These are the kinds of insights that teachers need to ensure that their instruction and curriculum are on target for most if not all of their students. This real-time feedback on student learning allows for timely course corrections for the whole class, or the implementation of interventions for select students. 

The Benefits of Formative Assessment in the Classroom

Where summative assessments serve to evaluate learning and performance at the end of a unit or term, at which point it’s not possible to intervene on material recently taught, formative assessments provide immediate feedback -- the sort of ongoing feedback that instructors need to adjust and improve their lesson plans, sometimes at the individual level. 

Because they are part of an everyday curriculum, formative assessments provide insights into the performance of students in key domains and subjects, showing their strengths and weaknesses on material just presented. Teachers and staff can then address problems immediately and help get students back on track. 

Formative assessments are “low stakes” and guide students in presenting their knowledge outside of routine assignments.
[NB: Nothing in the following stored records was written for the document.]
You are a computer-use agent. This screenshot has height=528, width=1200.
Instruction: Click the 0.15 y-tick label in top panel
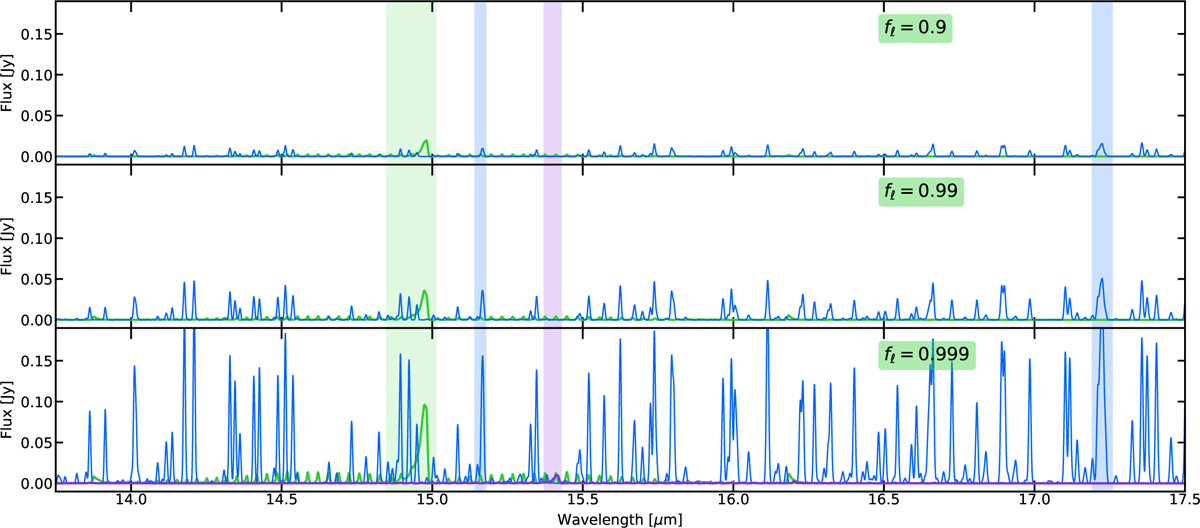pyautogui.click(x=40, y=34)
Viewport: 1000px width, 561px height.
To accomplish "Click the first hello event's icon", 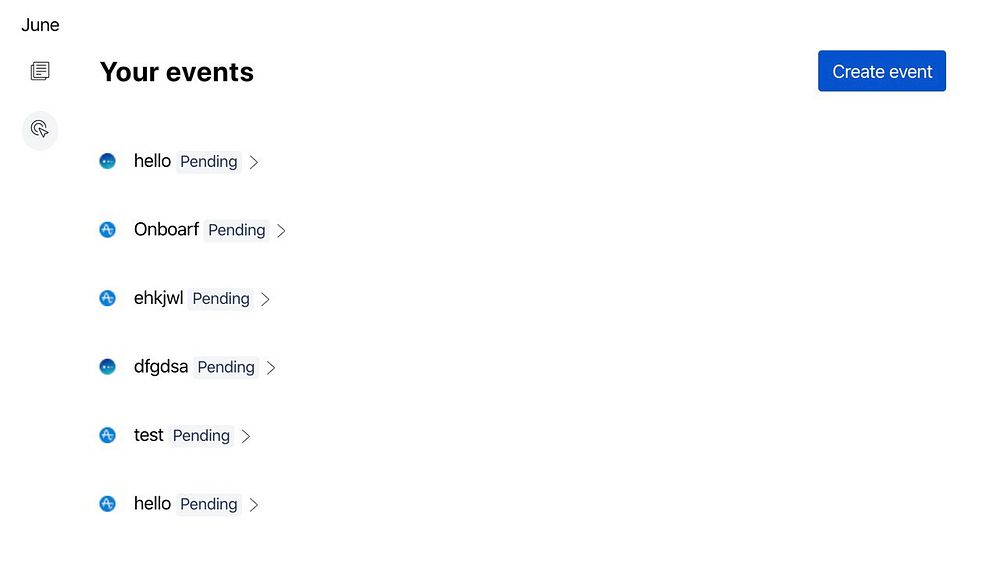I will [108, 161].
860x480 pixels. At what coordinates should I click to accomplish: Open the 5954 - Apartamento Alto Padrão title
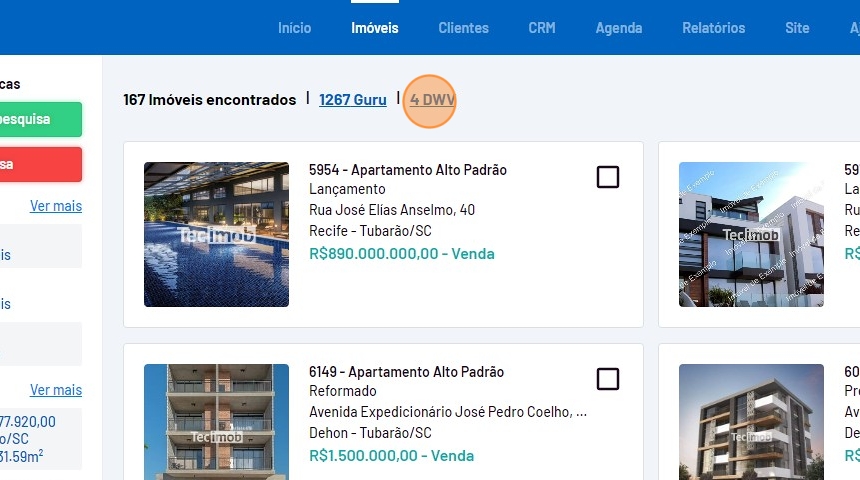pos(408,170)
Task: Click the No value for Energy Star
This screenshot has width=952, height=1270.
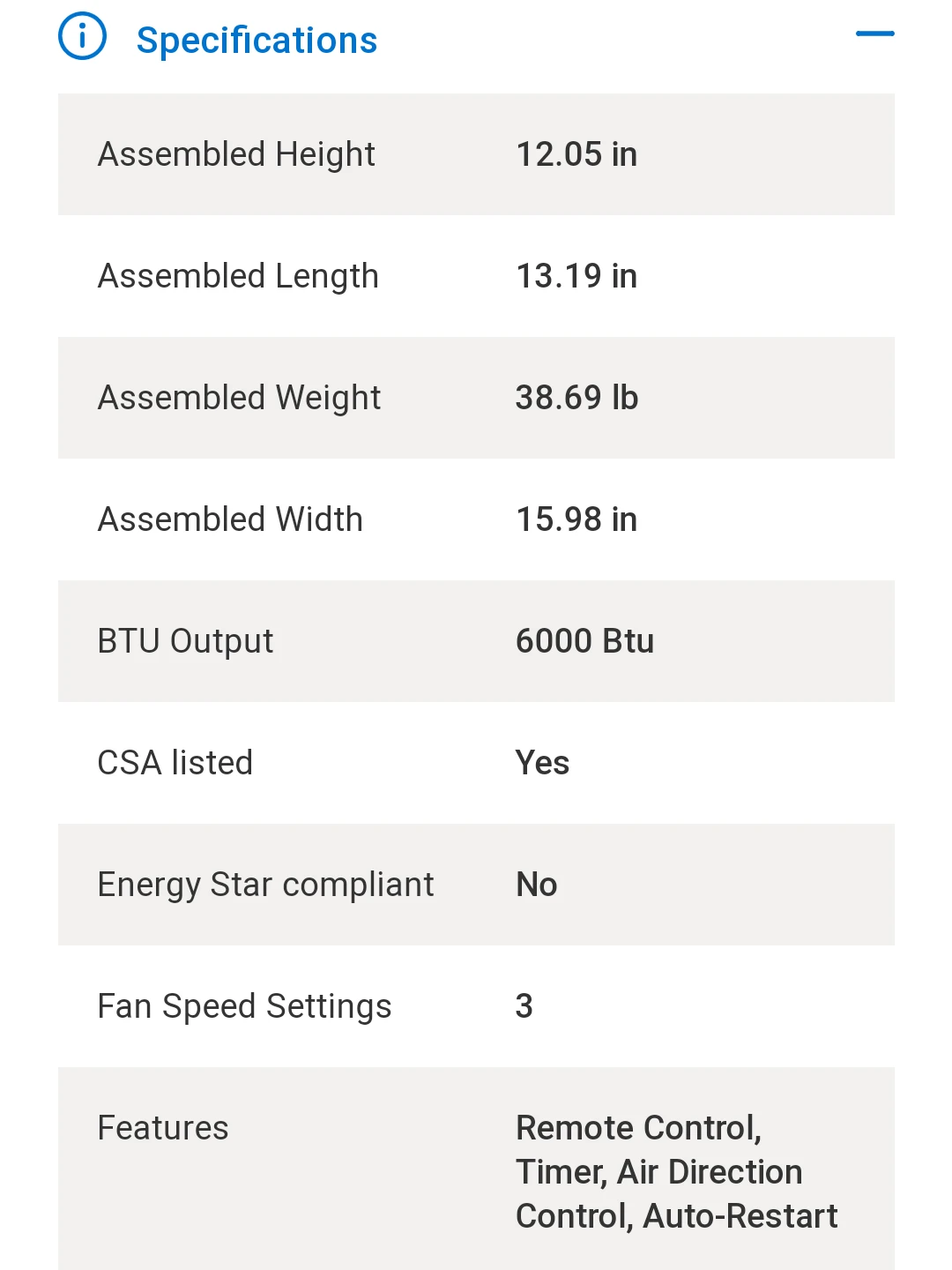Action: coord(536,885)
These might include: 

  • Writing a summary of a presented concept.

  • Drawing a concept map to outline understanding of the topic just presented.
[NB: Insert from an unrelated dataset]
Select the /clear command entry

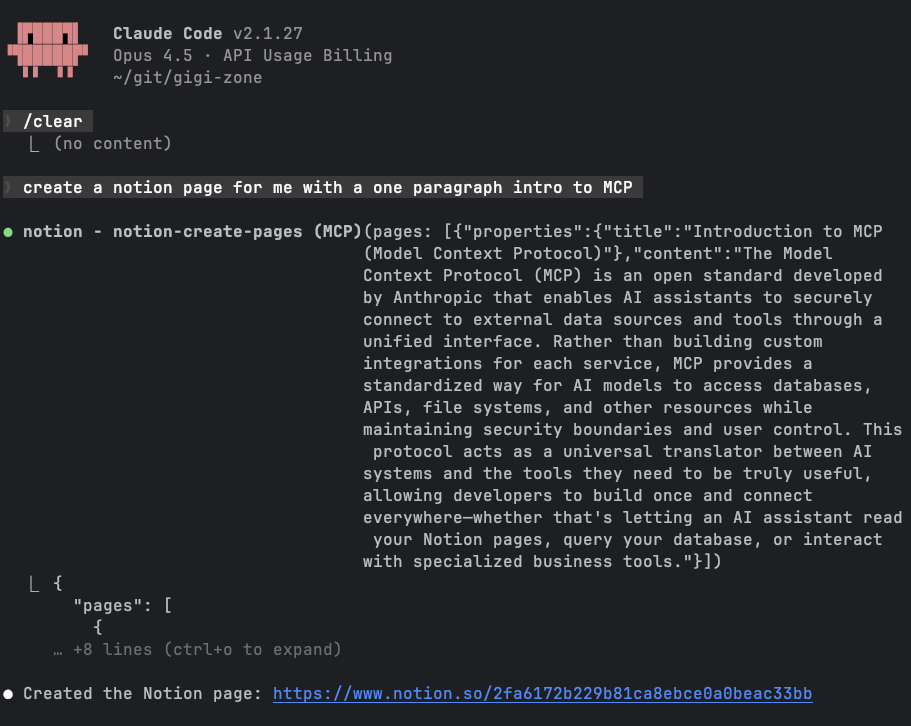point(53,122)
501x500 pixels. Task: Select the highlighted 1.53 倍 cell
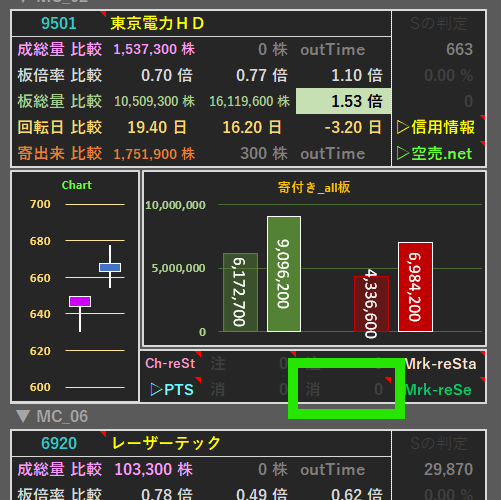pos(343,101)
  • Summarizing a lecture or video lesson with one or two sentences showing a basic understanding of the main point.

  • Preparing proposals or outlines of projects in advance for feedback.

  • List three concepts a fellow student might misunderstand about the topic.

  • Explain why today’s lesson was important for the overall class or unit.

  • Write three questions you still have from today’s lesson (or unit).

  • Make a prediction about a class experiment or demonstration. 

Where a summative assessment acts as a high-stakes, one-time opportunity to demonstrate knowledge, something that can cause anxiety in even the best of students, formative assessments feel like part of a normal day’s routine. Formative assessments are also relatively easy to create, implement and evaluate.

Bridging the Gap with Interim Assessment 

Track My Progress is built from the ground up to support learning in Common Core domains and subjects of reading and math. Using a computer adaptive testing model, Track My Progress helps to track student progress with Common Core learning more efficiently and more accurately than what a static test can offer. More importantly, it provides key insights during the school year rather than summative evaluation that primarily serves to categorize students into over and under achievers. 

Track My Progress offers a number of other important features that make it the perfect complement to a robust formative assessment program. Unlike formative assessments, Track My Progress is standardized, which yields scale scores and percentile scores for each student as well as the class as a whole. These standardized scores provide a number of useful qualities that inform decision making.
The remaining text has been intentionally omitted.